2016年7月1日金曜日

投票って?民主主義って?本質伝える「ある絵本」が復刊へ

こんにちは。野口由美子です。当ブログに訪問いただき、ありがとうございます。

先日の記事、
「投票って何?」ある絵本に驚きの答え 
は、たくさんの方に読んでいただきました。感謝しています。

この記事の中で紹介した絵本、

かこさとし しゃかいの本 
こどものとうひょう おとなのせんきょ

が、復刊されることになったそうです。以下のリンクをご参照ください。

かこさとし公式サイト お知らせ

復刊ドットコム 「こどものとうひょう おとなのせんきょ」

私の息子は、日本語補習校の図書の時間に、アムステルダム日本人学校の図書室でこの絵本を借りてきました。図書室にあった本なので、日本で現在どれだけ流通しているのかわからず、ブログで紹介して読みたい人がいても、手に入らないのでは、と心配していました。復刊されてよかったです。

実際に手に取って、ご覧になった感想をお聞かせいただけたらうれしいです。

多くの方から、
「是非自分も子どもと一緒に読んでみたい。
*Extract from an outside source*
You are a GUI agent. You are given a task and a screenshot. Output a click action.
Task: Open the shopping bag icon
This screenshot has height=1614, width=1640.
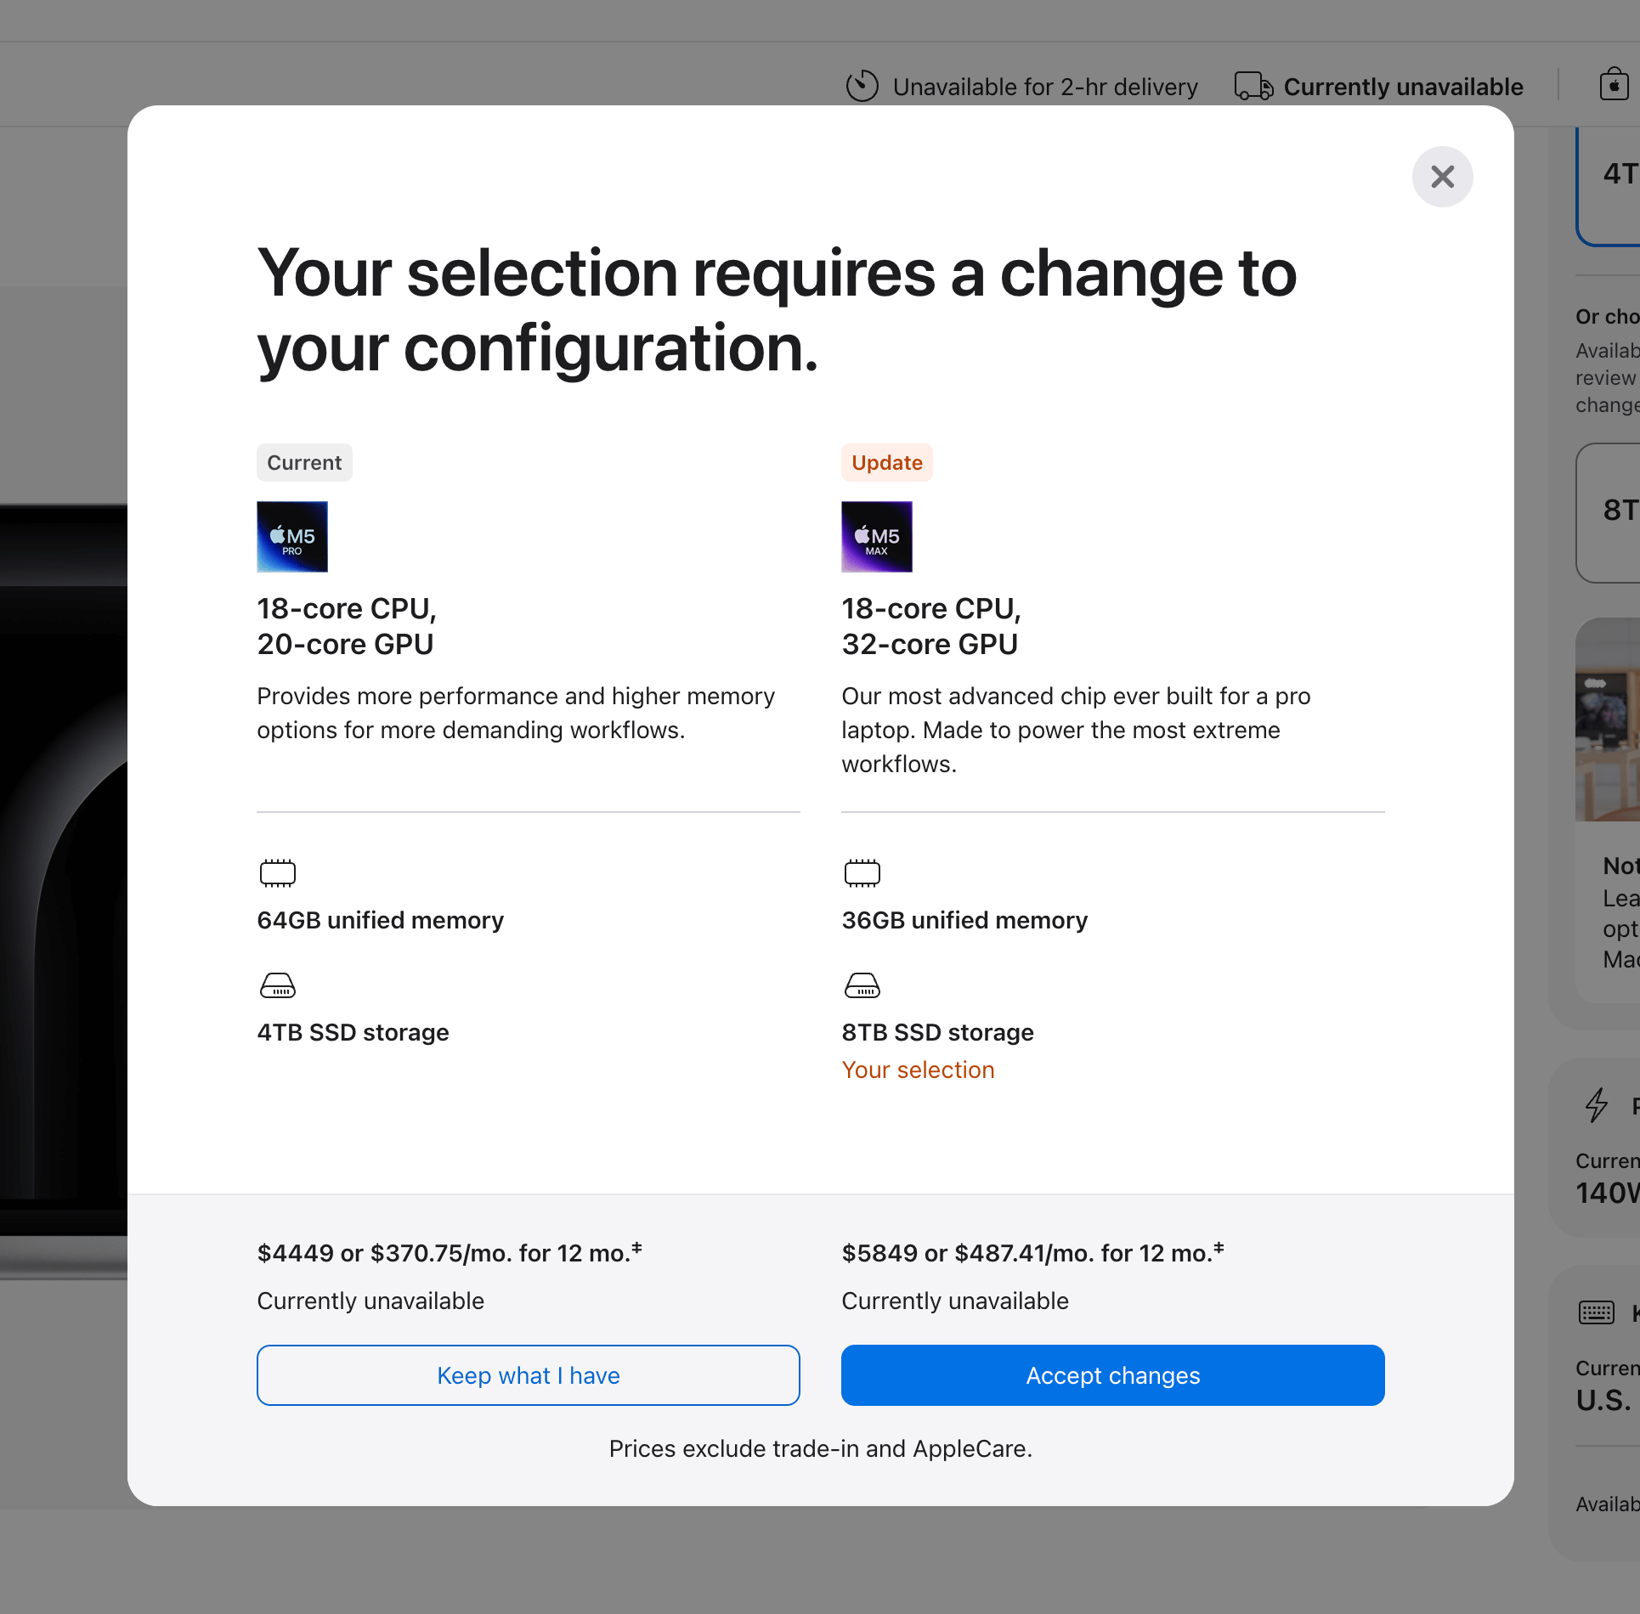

」
というコメントをいただきました。素晴らしいことだと思います。でも、私はあえて、この絵本は要注意だと言いたいです。すごい絵本ですが、子どもも大人も楽しく読める、いわゆる「いい絵本」ではありません。

記事の中でも触れましたが、私はこの絵本の表紙を見て、わかりやすく選挙の仕組みを学べるような、いい絵本だろうと思って子どもに読んであげましたが、読み終えた時は、
「作者に完全にはめられた!!」
と恨めしくさえ思いました。

子どもたちが「民主主義」に則って、自分たちでルールを作り、広場で仲良く遊べるようになるというハッピーエンドのさらに後、最後の2ページに出てくる子どもたちの心配ごと。

大人だけの選挙で多数派となった大人たちは、お金にならない子どものことなんか後回しにして、勝手なことをしている。大人のためのゴルフ場やパチンコ屋ばかりが増えて、子どもが遊ぶ広場はなくなってしまうのではないか。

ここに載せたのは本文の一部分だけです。